Linkerd is a lightweight service mesh that adds reliability, security, and observability to Kubernetes applications without code changes. But once Linkerd is deployed, how do you actually monitor it? According to the CNCF’s 2024 Annual Survey, 56% of organizations now run service mesh in production, making service mesh observability a critical capability for teams at scale.
This guide covers what Linkerd monitoring is, how Linkerd’s telemetry pipeline works, what metrics you should track, and how to set up full-stack observability that connects service mesh data with application traces, logs, and infrastructure health. We’ll also compare native Linkerd tooling with third-party platforms and show what production teams actually monitor to catch issues before they reach users.
What Is Linkerd Monitoring?
Linkerd monitoring is the practice of tracking the runtime behavior of a Linkerd service mesh including proxy health, traffic success rates, latencies, request volumes, and control plane stability to detect performance degradation, misconfigurations, or security violations before they impact end users.
Unlike traditional application monitoring that observes what happens inside your code, Linkerd monitoring observes what happens between your services. Every HTTP, HTTP/2, gRPC, and TCP connection that flows through Linkerd’s data plane proxy generates telemetry automatically. You get visibility into service to service communication patterns without instrumenting a single line of application code.
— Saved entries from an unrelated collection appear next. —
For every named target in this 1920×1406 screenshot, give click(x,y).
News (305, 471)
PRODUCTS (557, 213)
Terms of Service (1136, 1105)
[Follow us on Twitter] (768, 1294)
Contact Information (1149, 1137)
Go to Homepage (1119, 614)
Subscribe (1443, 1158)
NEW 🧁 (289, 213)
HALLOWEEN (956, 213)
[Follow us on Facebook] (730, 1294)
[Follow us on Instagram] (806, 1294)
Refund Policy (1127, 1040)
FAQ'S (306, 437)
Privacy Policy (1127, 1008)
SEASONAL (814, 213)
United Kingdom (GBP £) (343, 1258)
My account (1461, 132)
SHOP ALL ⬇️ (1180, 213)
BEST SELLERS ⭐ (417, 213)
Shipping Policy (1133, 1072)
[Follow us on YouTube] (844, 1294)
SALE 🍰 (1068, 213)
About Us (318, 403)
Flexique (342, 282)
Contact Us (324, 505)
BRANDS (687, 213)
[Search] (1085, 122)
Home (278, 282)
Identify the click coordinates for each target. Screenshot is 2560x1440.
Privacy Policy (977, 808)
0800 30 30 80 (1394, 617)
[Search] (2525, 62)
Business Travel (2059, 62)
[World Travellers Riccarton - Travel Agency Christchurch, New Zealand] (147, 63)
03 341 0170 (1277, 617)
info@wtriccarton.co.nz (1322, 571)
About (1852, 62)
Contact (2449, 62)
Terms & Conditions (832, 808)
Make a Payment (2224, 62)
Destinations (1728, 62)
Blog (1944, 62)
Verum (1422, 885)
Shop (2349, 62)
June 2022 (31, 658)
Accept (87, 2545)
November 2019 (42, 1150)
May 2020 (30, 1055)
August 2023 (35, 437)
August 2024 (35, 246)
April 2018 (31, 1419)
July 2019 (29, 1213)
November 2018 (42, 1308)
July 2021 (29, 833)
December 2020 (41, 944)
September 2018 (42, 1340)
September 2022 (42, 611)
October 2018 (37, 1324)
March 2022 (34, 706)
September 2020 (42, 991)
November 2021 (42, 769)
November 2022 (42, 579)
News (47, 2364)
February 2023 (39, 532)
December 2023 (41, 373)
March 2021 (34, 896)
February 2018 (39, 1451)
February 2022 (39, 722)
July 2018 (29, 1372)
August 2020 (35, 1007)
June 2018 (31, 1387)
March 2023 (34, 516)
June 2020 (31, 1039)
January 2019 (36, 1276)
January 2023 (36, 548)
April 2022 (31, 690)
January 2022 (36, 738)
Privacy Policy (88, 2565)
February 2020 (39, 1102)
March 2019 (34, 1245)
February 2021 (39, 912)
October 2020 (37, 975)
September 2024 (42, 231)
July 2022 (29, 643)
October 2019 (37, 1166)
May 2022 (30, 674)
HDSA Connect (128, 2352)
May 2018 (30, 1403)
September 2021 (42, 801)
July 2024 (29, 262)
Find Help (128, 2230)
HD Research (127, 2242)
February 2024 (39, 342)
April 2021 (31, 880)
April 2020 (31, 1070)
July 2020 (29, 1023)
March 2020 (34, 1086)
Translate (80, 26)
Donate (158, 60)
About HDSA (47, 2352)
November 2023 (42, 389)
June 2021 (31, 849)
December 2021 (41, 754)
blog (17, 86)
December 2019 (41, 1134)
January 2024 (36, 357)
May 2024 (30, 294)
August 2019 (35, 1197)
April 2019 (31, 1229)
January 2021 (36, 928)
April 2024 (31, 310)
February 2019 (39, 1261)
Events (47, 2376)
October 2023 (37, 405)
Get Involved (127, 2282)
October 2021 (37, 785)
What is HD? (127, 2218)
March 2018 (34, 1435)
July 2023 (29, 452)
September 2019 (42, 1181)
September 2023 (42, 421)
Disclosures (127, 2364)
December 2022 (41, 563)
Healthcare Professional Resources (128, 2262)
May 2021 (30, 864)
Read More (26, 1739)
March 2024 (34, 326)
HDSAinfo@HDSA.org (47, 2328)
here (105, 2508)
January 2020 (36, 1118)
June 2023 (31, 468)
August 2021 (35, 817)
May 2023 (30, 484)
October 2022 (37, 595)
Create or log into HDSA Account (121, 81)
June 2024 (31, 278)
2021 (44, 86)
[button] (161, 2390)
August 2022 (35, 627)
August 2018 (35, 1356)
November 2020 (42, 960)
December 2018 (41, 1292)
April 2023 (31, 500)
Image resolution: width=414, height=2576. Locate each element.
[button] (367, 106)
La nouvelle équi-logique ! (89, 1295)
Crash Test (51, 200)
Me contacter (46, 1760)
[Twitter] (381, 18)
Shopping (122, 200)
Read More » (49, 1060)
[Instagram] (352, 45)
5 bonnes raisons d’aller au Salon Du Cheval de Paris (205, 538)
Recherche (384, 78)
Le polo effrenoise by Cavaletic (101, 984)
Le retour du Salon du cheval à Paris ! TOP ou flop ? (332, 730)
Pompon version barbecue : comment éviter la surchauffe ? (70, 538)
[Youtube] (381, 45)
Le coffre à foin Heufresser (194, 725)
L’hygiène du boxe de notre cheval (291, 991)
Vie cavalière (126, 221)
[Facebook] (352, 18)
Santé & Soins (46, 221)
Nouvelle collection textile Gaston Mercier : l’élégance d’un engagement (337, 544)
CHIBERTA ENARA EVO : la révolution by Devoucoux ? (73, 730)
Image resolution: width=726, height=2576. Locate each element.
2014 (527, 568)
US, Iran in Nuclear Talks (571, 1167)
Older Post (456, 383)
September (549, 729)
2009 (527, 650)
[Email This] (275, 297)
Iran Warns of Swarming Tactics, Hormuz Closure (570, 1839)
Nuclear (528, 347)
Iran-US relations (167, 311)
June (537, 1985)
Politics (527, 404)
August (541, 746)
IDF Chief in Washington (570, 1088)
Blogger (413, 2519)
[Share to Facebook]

Linkerd provides this telemetry through its built-in Prometheus instance, which scrapes metrics from every sidecar proxy deployed alongside your pods. These metrics cover request success rates, latencies, traffic volumes, and connection states at the service, route, and backend level. For most teams, this is the starting point for monitoring a service mesh in production.
How Linkerd Monitoring Works
Linkerd’s monitoring system is built into its architecture and works in three layers: the data plane, the control plane, and the observability extension called Viz.
When you deploy Linkerd, every pod that gets meshed receives a lightweight proxy sidecar. This proxy intercepts all inbound and outbound traffic for that pod. As traffic flows through the proxy, it emits real time metrics about latency, success rate, request count, and connection state. These metrics are exposed in Prometheus format at each proxy’s metrics endpoint.
The Linkerd control plane runs services like the destination service, identity service, and proxy injector in the linkerd namespace. These components also expose metrics about their own health and operation.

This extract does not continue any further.